Nevertheless, Lukashenko said per Kremlin-operated news service Tass: “I believe it is unlikely that anyone would want to wage war against a country that has such weapons. It is a weapon of deterrence… God forbid if I have to make a decision to use this weapon in modern times. But I won’t hesitate should there be an aggression against us.”

As previously reported, Russian nuclear weapons were reportedly transferred to Belarus earlier this year. While Russia defended the move as being akin to the United States basing nuclear weapons in the territory of NATO members in Europe, in this case it was claimed Belarussian pilots had been trained to drop the weapons from their own aircraft.
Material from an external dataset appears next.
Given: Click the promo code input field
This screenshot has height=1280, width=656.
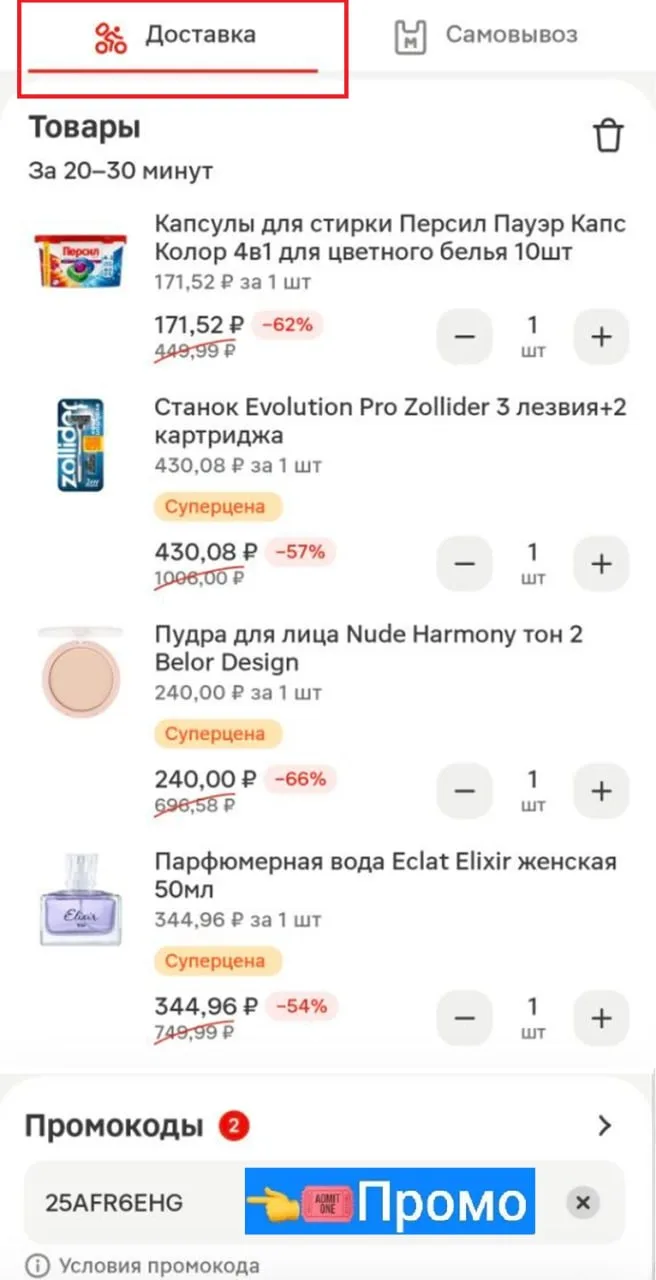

As noted by the Bulletin of the Atomic Scientists, this is at best a “bad faith implementation” of the Nuclear Nonproliferation Treaty. Russia sending nuclear weapons to Belarus in this way invalidates its long-standing position that all nations should only keep nuclear weapons on their own sovereign territory. This was the crux of the Kremlin’s argument that the United States should withdraw nuclear weapons from Europe.

The nuclear weapons involved in this transfer are of the tactical rather than strategic type, intended to destroy an army on the move, as opposed to destroying a whole city. The Bulletin has said the deployment of weapons to Belarus is a message “undoubtedly addressed to the West… clearly aimed at Poland” and is the boldest nuclear move by Russia since the Cold War.

Lukashenko has previously suggested Russia’s nuclear weapons could be spread even further out in Europe and Asia, as any country that signs up to the “Union State” security pact with Moscow — as Belarus has — would get their own nuclear weapons in return. “There will be nuclear weapons for everyone”, he said.